Pollack Fishing



Pollack Fishing





The Pollack are a very hard fighting fish which can be found high above the wreckage and are normally a lot higher than the Cod. The Pollack come up from the west of the English Channel and we start fishing for them on the deep water wrecks in January. The prime time for catching Pollack on the wrecks off the south coast is in February. Another fish that we can catch which is similar is called the Coalfish, which can also fight even harder than the Pollack. The British Pollack record came out of Dungeness and weighed 29lb 4oz, this area is very close to where we tend to fish.





When we are fishing the deep water wrecks in the English Channel we use lures to catch Pollack, similar to drifting for Cod. A French boom with an 8 to 10oz lead is used with a swivel, then a long trace line of around 10 to 15ft long. This trace line should be less than your main line so that if you snag the wreck you are able to get your boom and lead back.


The lures we use are red gills, which vary in colour. I find that the red and black with red tails or orange can work well. Shads can also be used and jelly worms can work too.


To catch a Pollack while wreck fishing the English Channel you have to drift the boat over the wreckage using the tide to take you. The Pollack can be very high above the wreck so you have to wind your lures nice and steady between 30 to 50 turns. IT IS IMPORTANT TO KEEP WINDING AS THE BITE STARTS TO DEVELOP. You should also set your clutch on your reel, so that it can take line rather than snapping you off. You can also use an up-tider rod, which can work well. The reels I would use are either a Penn May or an Abu Chrome Rocket, you do not want to have heavy gear as you take the fun out of catching one of these hard fighting wreck fishing Pollack.

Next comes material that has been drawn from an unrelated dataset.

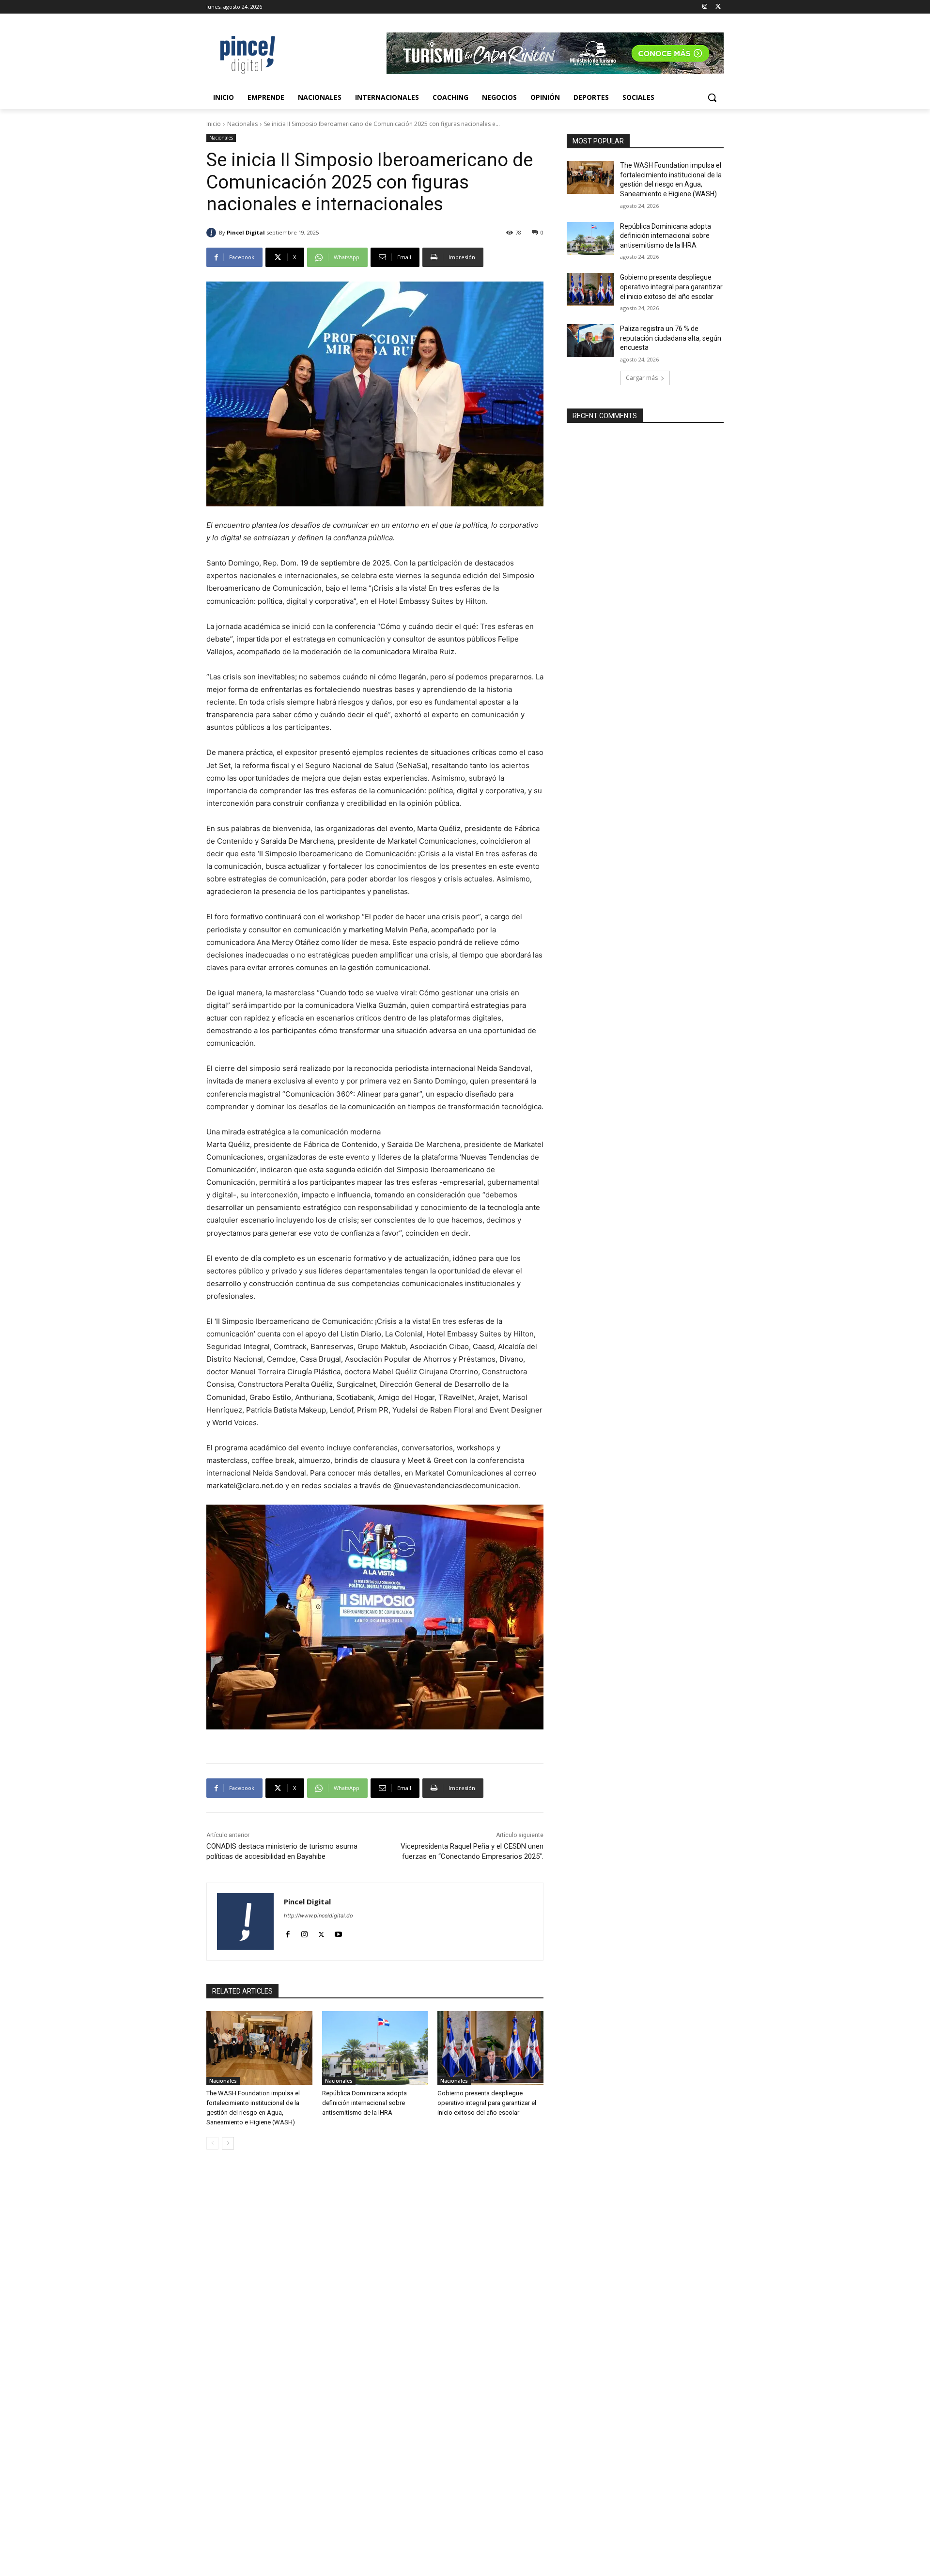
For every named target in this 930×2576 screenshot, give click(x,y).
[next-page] (228, 2143)
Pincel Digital (246, 232)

1)   When gilling for Pollack you will find that they pluck at the lures. Just keep winding until the Pollack takes the lure and the rod will bend over and take line.


2)   Make sure that your clutch on your reel is set right as it will scream off when it is hooked.


3)   If the tide is not running hard, wind your reel a bit faster. Whereas when the tide is running hard you need to wind your reel slower to make the lure work properly.


4)   If you are not catching using a lure then change it for a different lure or even a different colour, or if someone else on the boat is catching – have a look to see what they are using!